Itu kata si gadis tempo hari.

Hari ini, gadis itu sedang menatap video tersebut dengan mata melotot. Tukang ojek di jok depan memang tidak mendengar isi video, tapi bisa jadi dia tahu kalau penumpangnya pagi ini sedang tidak baik-baik saja. Poni si gadis bahkan sampai meluruh saking dalamnya dia menunduk.

Padahal masih pagi, dia terus menggigit bibir bawahnya. Tolong jangan jadi begini.

Notifikasi pesan masuk tiba-tiba muncul dan menyita perhatiannya. Asalnya dari grup obrolan anak-anak kelas yang notifikasinya dia senyapkan. Sadarlah gadis itu kenapa notifikasinya bisa muncul: orang-orang pasti menyebut namanya, membicarakannya, atau bisa jadi mentertawakannya.

Si gadis menarik napas. Bersiap menghadapi serangan verbal.

[Gede juga, ya, nyalinya.] Si pentolan kelas berkomentar.

Si teman semeja menyahut: [Kaget, 'kan? Aku aja enggak pernah kepikiran kalau dia bisa confess ke anak kelas sebelah. Padahal selama ini kerjaannya cuma corat-coret kertas sambil bengong.]

[Keren juga kamu @Poppy.] Kata si pentolan kelas lagi.

Sekarang gadis di atas motor mengernyit resah. Kuku-kuku jarinya menjadi korban pelampiasan; digigit-gigit, sesekali diketukkan ke gigi hingga menimbulkan bunyi tuk, tuk, tuk.

Notifikasi pesan masuk datang lagi. Kali ini bukan dari grup.

[Poppy, aman?] Itu pesan dari si ketua kelas. Bukan di grup kelas, melainkan ruang obrolan pribadi. [Dari sudut pengambilan videonya, sih, kayaknya kamu enggak sadar lagi direkam.]

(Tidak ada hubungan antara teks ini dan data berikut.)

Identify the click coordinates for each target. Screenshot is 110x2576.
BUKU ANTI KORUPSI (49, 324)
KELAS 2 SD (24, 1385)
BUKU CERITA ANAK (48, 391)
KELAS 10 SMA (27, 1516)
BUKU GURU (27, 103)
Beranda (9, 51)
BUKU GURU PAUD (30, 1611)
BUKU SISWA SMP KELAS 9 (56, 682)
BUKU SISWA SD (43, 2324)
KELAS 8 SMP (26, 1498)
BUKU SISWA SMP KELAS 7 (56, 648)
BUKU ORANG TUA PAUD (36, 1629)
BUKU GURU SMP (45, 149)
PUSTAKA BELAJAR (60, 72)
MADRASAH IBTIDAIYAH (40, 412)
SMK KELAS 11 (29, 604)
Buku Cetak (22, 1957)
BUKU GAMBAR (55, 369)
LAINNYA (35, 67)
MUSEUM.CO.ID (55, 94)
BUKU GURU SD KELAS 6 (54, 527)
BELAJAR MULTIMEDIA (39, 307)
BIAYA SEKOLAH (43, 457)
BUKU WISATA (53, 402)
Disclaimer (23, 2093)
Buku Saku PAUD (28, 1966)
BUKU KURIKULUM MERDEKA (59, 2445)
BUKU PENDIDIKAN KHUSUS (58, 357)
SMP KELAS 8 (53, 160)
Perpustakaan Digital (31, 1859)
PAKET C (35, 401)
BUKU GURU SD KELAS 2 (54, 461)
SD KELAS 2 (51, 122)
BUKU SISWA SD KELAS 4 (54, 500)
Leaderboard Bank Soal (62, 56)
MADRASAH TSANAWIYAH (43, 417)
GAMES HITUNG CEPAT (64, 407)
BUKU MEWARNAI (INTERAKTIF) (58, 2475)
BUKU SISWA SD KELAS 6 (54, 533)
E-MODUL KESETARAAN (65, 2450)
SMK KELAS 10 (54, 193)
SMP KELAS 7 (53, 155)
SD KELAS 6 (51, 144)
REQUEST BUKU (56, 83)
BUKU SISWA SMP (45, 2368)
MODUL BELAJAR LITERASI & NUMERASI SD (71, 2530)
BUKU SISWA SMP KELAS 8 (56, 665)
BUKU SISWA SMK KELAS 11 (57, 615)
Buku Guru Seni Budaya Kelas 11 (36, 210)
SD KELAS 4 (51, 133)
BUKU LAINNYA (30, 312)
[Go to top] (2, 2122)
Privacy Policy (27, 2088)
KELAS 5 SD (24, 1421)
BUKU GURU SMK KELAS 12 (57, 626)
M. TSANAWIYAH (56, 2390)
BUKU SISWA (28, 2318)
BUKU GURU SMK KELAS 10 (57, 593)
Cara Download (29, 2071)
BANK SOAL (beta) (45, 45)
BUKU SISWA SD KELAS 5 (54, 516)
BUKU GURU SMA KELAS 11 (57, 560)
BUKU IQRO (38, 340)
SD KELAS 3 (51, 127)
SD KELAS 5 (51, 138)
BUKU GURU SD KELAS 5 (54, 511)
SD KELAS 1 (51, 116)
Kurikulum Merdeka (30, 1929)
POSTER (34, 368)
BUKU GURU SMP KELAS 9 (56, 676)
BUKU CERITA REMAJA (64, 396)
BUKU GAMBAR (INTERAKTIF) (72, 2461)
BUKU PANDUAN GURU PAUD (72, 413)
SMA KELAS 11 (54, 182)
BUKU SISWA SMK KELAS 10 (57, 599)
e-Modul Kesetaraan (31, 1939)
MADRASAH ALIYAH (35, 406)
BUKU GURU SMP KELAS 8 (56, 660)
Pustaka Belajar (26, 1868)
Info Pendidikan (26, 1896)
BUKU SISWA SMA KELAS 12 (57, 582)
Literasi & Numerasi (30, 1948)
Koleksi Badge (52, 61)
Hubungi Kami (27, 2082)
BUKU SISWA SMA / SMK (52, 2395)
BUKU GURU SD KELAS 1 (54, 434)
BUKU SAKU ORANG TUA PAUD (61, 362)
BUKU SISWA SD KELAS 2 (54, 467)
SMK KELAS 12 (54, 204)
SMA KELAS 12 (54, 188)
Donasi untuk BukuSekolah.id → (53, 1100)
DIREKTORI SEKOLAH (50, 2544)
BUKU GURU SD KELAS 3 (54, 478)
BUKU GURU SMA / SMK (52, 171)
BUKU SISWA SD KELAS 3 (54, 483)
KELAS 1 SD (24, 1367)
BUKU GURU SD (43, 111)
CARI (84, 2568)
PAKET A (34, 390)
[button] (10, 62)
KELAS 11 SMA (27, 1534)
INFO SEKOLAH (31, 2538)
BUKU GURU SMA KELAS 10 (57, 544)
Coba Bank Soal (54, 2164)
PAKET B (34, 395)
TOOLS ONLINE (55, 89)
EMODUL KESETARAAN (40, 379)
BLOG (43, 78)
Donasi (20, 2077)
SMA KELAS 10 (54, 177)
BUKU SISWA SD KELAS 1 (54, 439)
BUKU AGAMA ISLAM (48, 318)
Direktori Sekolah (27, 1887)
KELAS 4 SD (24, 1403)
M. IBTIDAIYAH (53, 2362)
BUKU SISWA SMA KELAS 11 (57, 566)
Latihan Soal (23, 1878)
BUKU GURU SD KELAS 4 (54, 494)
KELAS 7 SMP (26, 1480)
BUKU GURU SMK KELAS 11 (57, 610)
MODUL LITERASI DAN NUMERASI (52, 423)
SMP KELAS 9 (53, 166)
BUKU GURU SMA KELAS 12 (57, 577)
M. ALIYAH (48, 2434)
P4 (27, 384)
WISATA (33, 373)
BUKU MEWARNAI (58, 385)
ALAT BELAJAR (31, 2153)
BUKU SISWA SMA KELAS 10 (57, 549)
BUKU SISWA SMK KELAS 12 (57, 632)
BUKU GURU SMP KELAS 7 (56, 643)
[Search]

Gadis itu membaca pesannya, tapi enggan merespons.

Tiga menit berselang, pesan itu masih tidak dibalas juga.

Si ketua kelas langsung memahami situasi. Karena itulah dia kembali mengetik. [Kalau ada sesuatu yang bikin kamu enggak nyaman, bilang aja. Nanti kucoba bilang ke admin medsos kelas buat hapus videonya. Jangan bolos, Poppy. Bolos justru jadi bumerang buat kamu.]

***

Poppy hampir tidak punya teman di sekolah. Hanya Raka—satu lagi orang yang ada di dalam video tadi—yang mau berteman dengannya. Itu pun tidak setiap saat. Mereka tidak sekelas dan tidak sering berpapasan juga. Semuanya karena Poppy lebih suka diam di dalam kelas.

Meskipun tidak setampan pangeran, kepribadian Raka membuat Poppy merasa nyaman; kesukaannya pada film-film kartun membuat Poppy merasa punya teman. Itulah kenapa Poppy betah dengan keberadaan Raka.

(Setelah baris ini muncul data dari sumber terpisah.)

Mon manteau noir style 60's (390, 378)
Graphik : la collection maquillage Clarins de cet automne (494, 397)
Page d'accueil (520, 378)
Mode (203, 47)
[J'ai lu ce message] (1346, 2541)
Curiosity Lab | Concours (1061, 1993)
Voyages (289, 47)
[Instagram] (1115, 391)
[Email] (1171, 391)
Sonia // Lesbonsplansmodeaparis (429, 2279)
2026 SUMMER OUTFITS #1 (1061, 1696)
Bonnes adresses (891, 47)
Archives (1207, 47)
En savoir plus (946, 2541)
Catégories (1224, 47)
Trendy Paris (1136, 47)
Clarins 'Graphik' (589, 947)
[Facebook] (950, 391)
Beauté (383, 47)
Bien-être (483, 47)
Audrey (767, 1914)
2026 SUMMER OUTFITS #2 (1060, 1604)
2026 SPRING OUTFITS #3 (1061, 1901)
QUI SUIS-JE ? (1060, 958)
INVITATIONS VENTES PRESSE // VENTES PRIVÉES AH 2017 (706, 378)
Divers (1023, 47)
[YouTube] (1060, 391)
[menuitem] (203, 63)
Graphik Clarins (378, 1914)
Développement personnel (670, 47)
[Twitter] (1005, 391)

Namanya juga tidak begitu terkenal di sekolah, tapi bagi Poppy, nama Raka akan selalu ada di hati.

Kecuali hari ini—nama mereka mungkin akan segera tenar.

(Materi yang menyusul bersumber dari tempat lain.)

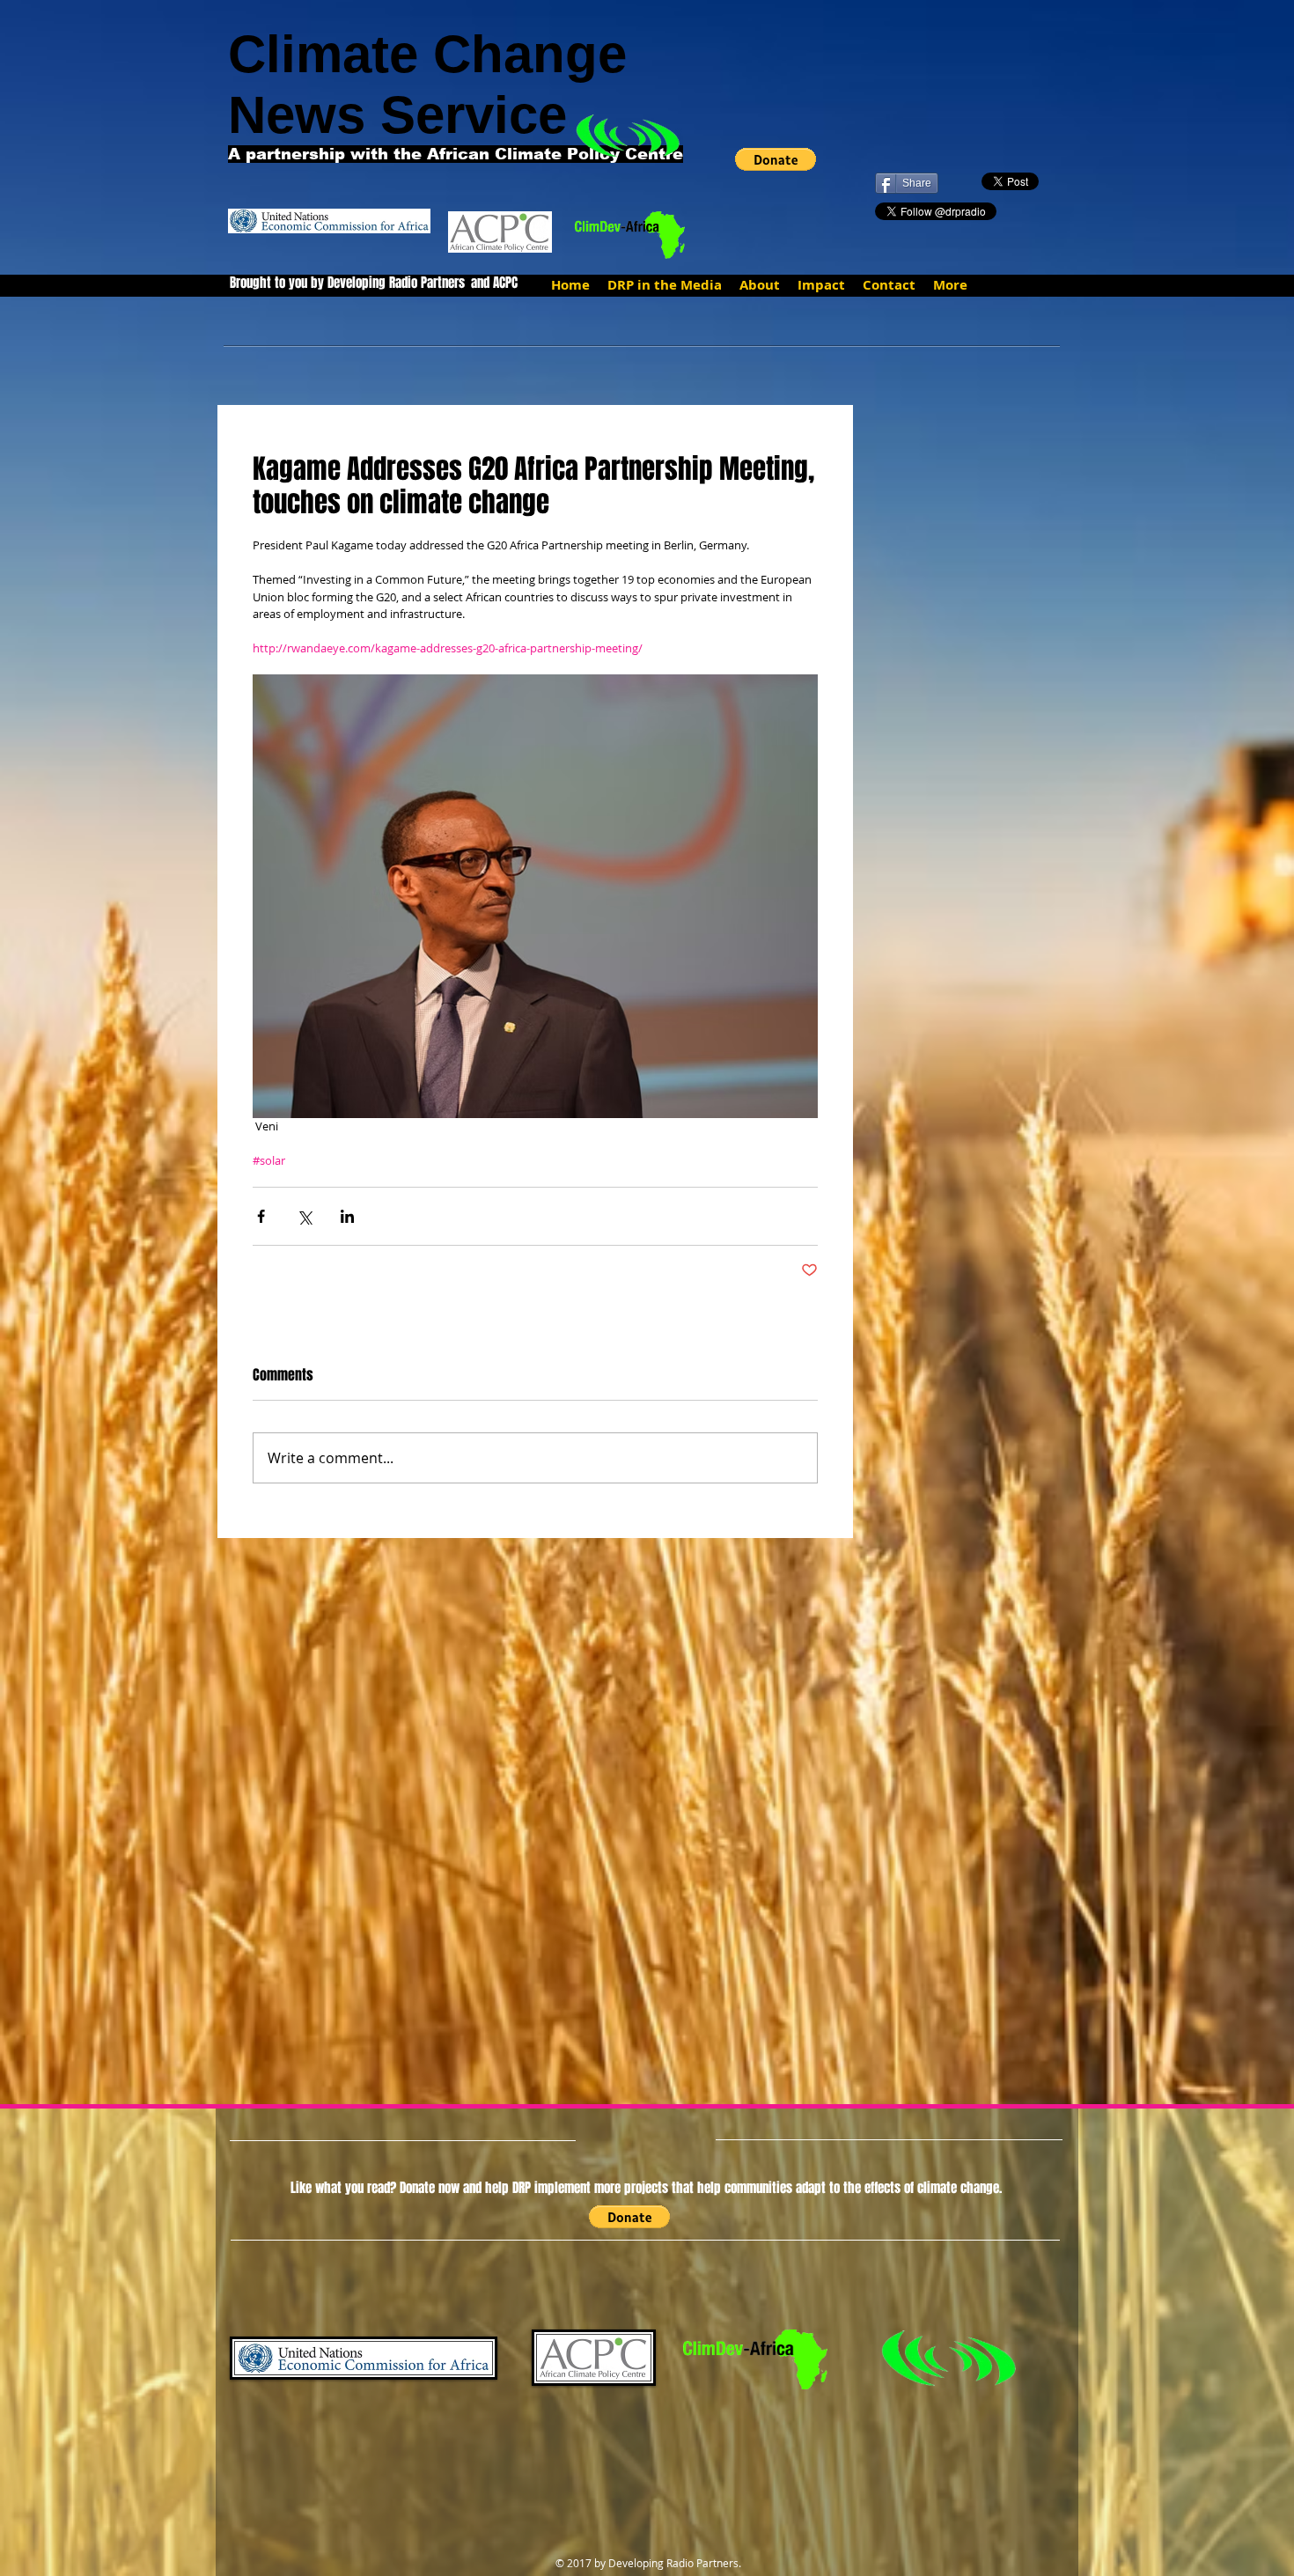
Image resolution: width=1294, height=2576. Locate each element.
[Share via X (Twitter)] (304, 1216)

Poppy berbeda dengan Raka. Semua orang menjauhi Poppy karena dia payah saat diajak mengobrol, sulit diajak bermain, sering salah tangkap dengan candaan, sering gagap kalau bicara, dan lain-lain. Mungkin salah satu alasan terkuat adalah karena perut Poppy sama bundar dengan pipi. Dia memang tidak terlihat atletis.

Namun, kalau ditanya apakah dia ingin punya teman, jawabannya sudah pasti iya.

Memangnya harus sampai kapan Poppy merana sendirian seperti sekarang ini? Kalau teman semeja saja tidak bisa dipercaya, lalu dia harus bagaimana? Kepada siapa dia harus bercerita? Raka? Dia, kan, terlibat!

Tiga hari yang lalu, Poppy memang sedang menyatakan rasa pada Raka, tapi bukan itu persisnya tujuan Poppy. Kalimatnya memang benar, tapi bukan ke sana maknanya.

Walaupun … sebenarnya Poppy senang-senang saja kalau video itu dianggap sebagai pernyataan cinta.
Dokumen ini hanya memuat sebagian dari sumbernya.